They were, at once, filled with ornate splendor, yet nervy and lean. Cocksure, yet profoundly vulnerable. Arena-rattling rock stars, with a balletic, multi-octave gay lead singer. And those juxtapositions, those molecular contradictions, made Queen — then, as now — a galvanizing force.

Hungarian Rhapsody: Live in Budapest, a new concert film due November 5, 2012, via Eagle Vision, starts with this grinding, energetic take on “One Vision” and continues through a hit-strewn 1986 setlist that eventually finds Mercury wearing a king’s cape and crown for “We Are the Champions.” That basically says it all, right?

Along the way, Queen makes passes at art-rock (“Seven Seas of Rhye”), touches on hard rock (“In the Lap of the Gods … Revisited,” “We Will Rock You,” “Tear It Up”), dabbles with pop rock (the now deeply touching “Who Wants To Live Forever”), and with synth rock (“Radio Ga Ga”), and then blends it all together into a fizzy new thing (the ageless “Bohemian Rhapsody”). An expanded double-CD available with the DVD even finds the band fooling around with early-rock chestnuts like “Tutti Frutti” and “Hello Mary Lou (Goodbye Heart),” a hit for Ricky Nelson.

Sadly, this would be the last major tour for Mercury, who was stricken by and ultimately succumbed to complications related to the AIDS virus. May and drummer Roger Taylor subsequently chose to go on, featuring a series of guest vocalists from George Michael to Paul Rodgers to Adam Lambert. Though that certainly is their right, what you miss most of all with these subsequent editions is the sense of daring and delight captured here.
● ● ● ● ●
## YOUR TASKS
[1] In the Queen concert film review, what does Mercury wear for "We Are the Champions"?
[2] Reproduce the Queen concert film review word for word, starting at "They were, at" and ending at "a galvanizing force.".

## DATA SECTION
● ● ● ● ●
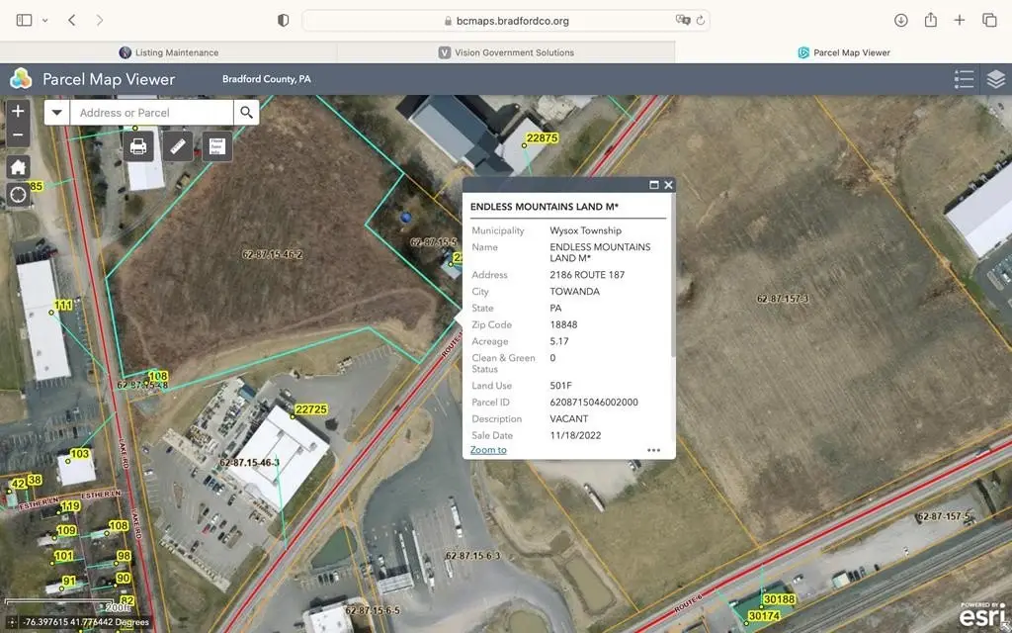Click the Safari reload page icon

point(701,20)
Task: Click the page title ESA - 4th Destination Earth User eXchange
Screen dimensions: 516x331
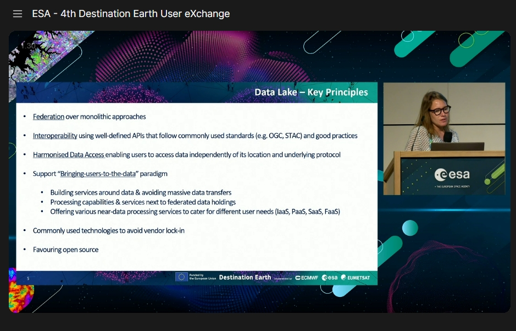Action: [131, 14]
● ● ● ● ●
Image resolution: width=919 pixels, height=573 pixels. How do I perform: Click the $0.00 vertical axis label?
● ● ● ● ●
## SOLVED PROBLEMS
[1] A king's cape and crown.

[2]
They were, at once, filled with ornate splendor, yet nervy and lean. Cocksure, yet profoundly vulnerable. Arena-rattling rock stars, with a balletic, multi-octave gay lead singer. And those juxtapositions, those molecular contradictions, made Queen — then, as now — a galvanizing force.